1.05 Business Expenses.
Upon presentment to the Company of appropriate documentation, the
Company will promptly pay directly, or reimburse Executive for, all
business expenses, to the extent such expenses are paid or incurred
by Executive during the Employment Period in accordance with the
Company’s policy in effect from time to time and to the
extent such expenses are reasonable and necessary to the conduct by
Executive of the Company’s business. Upon presentation to the
Company of appropriate documentation, the Company shall also pay
directly, or reimburse Executive for, the reasonable legal fees
actually incurred in connection with the negotiation and
documentation of this Agreement, up to a maximum of $30,000.
1.06 Employee Benefits.
During the Employment Period, and subject to the discretionary
authority given to the applicable benefit plan administrators, the
Company will make available to Executive insurance, sick leave,
deferred compensation, vacation and other like benefits no less
favorable than as approved and provided from time to time to the
other executive-level employees of the Company.
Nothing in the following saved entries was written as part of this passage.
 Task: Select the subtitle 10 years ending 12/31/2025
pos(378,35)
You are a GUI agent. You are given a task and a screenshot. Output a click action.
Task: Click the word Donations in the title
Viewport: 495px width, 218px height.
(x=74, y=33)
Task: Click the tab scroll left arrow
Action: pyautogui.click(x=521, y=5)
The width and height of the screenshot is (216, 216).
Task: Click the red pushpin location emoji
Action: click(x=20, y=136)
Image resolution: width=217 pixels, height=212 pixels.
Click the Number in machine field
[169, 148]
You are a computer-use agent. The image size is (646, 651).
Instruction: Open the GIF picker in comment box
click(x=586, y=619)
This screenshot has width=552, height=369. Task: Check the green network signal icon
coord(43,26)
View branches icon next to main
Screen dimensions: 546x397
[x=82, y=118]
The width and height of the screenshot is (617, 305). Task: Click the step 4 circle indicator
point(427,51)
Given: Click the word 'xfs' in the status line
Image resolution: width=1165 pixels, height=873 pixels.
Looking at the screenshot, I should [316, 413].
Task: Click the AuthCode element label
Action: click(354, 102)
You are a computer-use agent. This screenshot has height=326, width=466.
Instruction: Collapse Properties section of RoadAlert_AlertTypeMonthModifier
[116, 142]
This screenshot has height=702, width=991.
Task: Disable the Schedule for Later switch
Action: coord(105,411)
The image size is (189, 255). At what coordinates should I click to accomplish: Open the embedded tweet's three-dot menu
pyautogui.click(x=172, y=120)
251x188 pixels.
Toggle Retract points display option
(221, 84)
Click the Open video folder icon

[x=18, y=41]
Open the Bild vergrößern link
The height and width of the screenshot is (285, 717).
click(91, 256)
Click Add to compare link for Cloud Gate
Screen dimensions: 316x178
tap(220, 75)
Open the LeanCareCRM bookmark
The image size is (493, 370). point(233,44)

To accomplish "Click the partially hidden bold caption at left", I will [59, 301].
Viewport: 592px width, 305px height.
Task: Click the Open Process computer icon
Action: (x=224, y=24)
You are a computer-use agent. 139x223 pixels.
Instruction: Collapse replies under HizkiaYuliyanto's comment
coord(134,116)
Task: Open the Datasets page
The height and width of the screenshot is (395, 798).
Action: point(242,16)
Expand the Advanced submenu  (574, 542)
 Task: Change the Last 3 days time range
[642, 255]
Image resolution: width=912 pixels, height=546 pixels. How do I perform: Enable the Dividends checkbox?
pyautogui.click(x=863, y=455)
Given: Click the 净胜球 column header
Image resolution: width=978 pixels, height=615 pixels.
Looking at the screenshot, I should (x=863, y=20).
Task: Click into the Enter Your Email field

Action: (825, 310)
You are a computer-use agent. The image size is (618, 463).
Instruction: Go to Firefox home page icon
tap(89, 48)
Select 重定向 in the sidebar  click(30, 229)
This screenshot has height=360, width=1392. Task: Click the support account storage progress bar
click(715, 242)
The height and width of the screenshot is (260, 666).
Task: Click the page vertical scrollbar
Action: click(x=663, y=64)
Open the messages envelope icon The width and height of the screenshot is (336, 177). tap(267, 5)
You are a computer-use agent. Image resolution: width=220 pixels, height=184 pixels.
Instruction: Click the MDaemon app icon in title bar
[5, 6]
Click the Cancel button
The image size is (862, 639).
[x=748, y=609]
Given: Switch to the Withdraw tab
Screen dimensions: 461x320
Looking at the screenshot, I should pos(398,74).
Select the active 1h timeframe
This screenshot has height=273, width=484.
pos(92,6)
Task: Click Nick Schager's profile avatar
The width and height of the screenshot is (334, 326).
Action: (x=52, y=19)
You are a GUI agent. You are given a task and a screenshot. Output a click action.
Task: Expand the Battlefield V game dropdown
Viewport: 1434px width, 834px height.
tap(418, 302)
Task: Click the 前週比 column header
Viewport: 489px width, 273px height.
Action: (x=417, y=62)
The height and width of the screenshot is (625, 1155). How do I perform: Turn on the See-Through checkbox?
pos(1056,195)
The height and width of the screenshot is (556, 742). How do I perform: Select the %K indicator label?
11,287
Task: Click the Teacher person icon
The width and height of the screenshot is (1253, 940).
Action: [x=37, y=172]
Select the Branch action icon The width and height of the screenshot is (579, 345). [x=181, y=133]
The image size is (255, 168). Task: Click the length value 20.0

Coverage and
eligibility for any such benefits are subject to the terms of the
various plans as they may be amended from time to time pursuant to
their respective terms. Executive will not have access to the
company aircraft for personal use.
1.07 Stock Ownership
Requirements. While employed by the Company, Executive
shall not sell shares of Block Common Stock until Executive is
holding shares of Block Common Stock (determined in accordance with
the forms of ownership recognized under Block’s stock
ownership guidelines for executive-level employees of the Company
as in effect from time to time) with a value equal to at least five
times Executive’s Base Salary (although there is no specific
timetable for reaching such share retention threshold). In
addition, after Executive has accumulated the required amount of
shares of Block Common Stock, while employed by the Company,
Executive must also hold 100% of the shares of Block Common Stock
subsequently acquired (net of taxes and, if applicable, exercise
price) pursuant to any compensatory equity award for a minimum of
one year from the date of acquisition (whether through exercise of
stock options or vesting of any other stock-based award, as
applicable).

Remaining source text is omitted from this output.